EUGENE, Ore. — Construction is currently underway for the Tykeson College and Careers Building, a 64,000-square-foot, five-story academic building that will be located in the historic core of the University of Oregon (UO) in Eugene.

OFFICE 52 Architecture, a multidisciplinary practice based in Portland, is the Design Architect for Tykeson Hall. Eugene-based Rowell Brokaw Architects is the Architect-of-Record.

Designed by OFFICE 52 Architecture in partnership with the College of Arts and Sciences (CAS), Tykeson Hall represents a new model for student success in higher education and will integrate academic advising with career services, programs for academic excellence and tutoring, and affiliated student resources currently dispersed across campus. The building has been designed to serve as a central location for students by combining flexible state-of-the-art classrooms, student-focused spaces, and administrative leadership, all of which are supported by the latest developments in technology.

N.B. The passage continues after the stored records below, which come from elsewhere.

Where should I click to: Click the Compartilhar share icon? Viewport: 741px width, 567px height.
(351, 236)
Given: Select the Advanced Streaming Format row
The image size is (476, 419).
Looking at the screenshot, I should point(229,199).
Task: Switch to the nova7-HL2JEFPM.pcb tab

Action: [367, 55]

Tykeson Hall officially broke ground on the project on Oct. 6, 2017; the project is expected to be completed in the summer of 2019 and to be open for business in the fall of 2019.

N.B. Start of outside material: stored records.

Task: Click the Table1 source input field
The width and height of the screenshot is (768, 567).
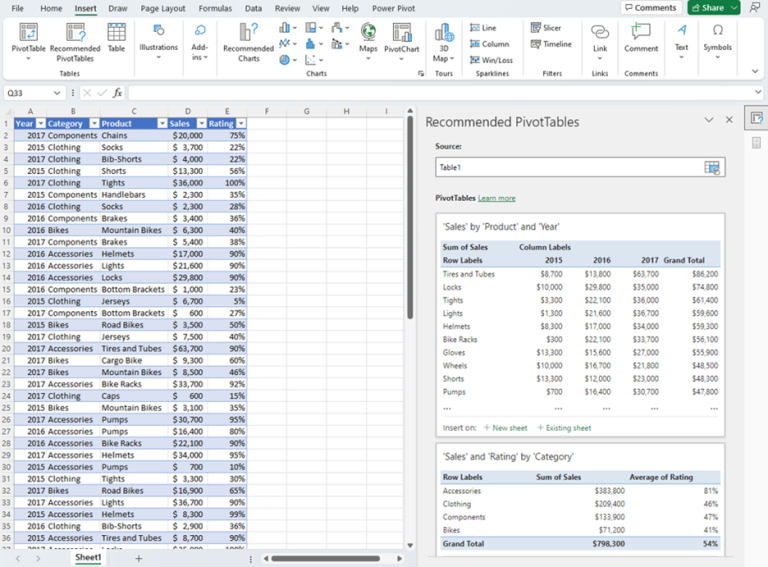Action: (569, 167)
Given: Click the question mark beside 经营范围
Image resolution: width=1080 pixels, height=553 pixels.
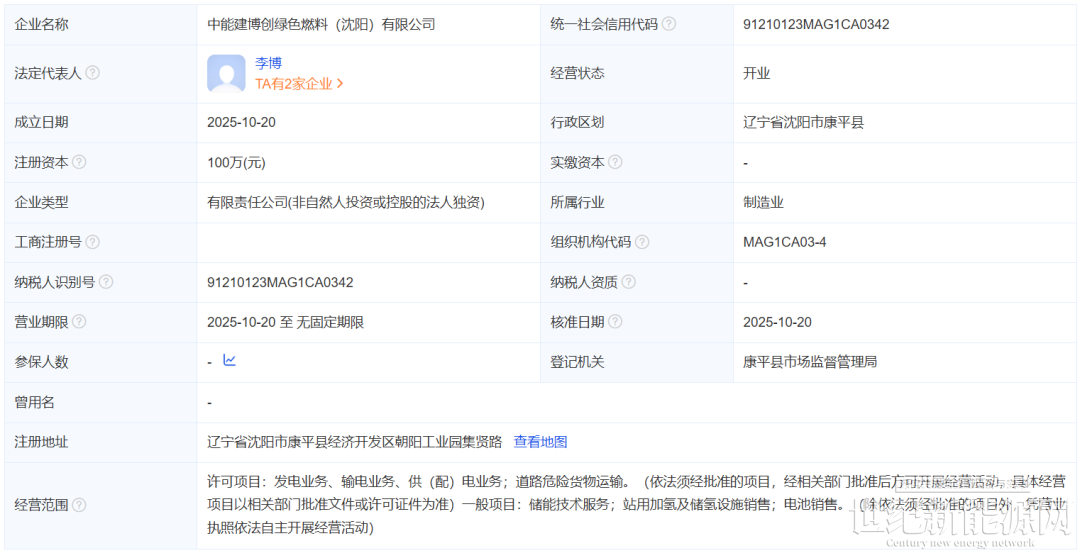Looking at the screenshot, I should tap(79, 505).
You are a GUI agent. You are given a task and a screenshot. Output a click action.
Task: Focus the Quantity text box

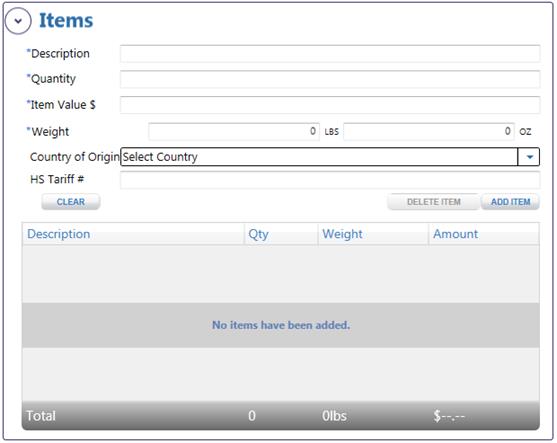coord(330,79)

“A project of this importance warrants a site of this value,” said Isaac Campbell, who along with his design partner, Michelle LaFoe, has been commissioned to design the Tykeson College and Careers Building. “The UO made a very wise and prescient decision regarding its location.”

Tykeson Hall will be situated at the very heart of campus, on East 13th Avenue between historic Johnson and Chapman Halls—a central location befitting a building that will have far-reaching impact on the university as a whole and the success of future generations of students.

“The vision of this building is central to the university, and so the site should be central,” said LaFoe.

Located in the historic core of the campus, OFFICE 52’s design rethinks what it means to create a contemporary building in this historic context and to realize a flexible, student-centered learning environment that is focused on the broad palette of the liberal arts.  Tykeson Hall is expressly designed around the belief that an education in the liberal arts prepares students for a lifetime of learning and success by empowering them through a broad-based education with the essential skills of critical thinking, creative problem solving and communication.  As such, Tykeson Hall will be the new center for the College of Arts and Sciences (CAS), the core academic unit of the university which is home to 800 faculty, 42 fields of study, and 11,000 students.

The building is conceived as three interlocking forms which intersect in plan and section to create a variety of space types, all with generous natural light.  Each form houses a different aspect of the program, has a different spatial character, and is treated with a different architectural enclosure.  The first volume houses state-of-the-art classrooms and is clad in traditional brick, sympathetic in scale and tone to the surrounding buildings, yet with a unique stacking pattern designed specifically by the architects for the project. The second volume houses all of the newly integrated advising and administrative programs and is more open in plan and transparent at its perimeter. The third volume is almost completely transparent and houses the most public elements of the building. 

The Commons is a multi-function space that spills out to a ground-level terrace and a reimagined lawn framed by existing trees and the neighboring Chapman Hall on the west side of the building.  Designed for events and daily happening, the Commons is also intended to be used by students as a casual center and gathering space.